Task objective: Copy each line of the following material exactly.

Data:
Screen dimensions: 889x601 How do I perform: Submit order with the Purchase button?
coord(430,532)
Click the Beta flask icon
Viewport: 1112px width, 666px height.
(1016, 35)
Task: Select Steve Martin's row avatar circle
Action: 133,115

Answer to this exercise:
Screen dimensions: 889x601 How do I perform: Submit order with the Purchase button?
coord(430,532)
Click the Beta flask icon
Viewport: 1112px width, 666px height.
(1016, 35)
Task: Select Steve Martin's row avatar circle
Action: 133,115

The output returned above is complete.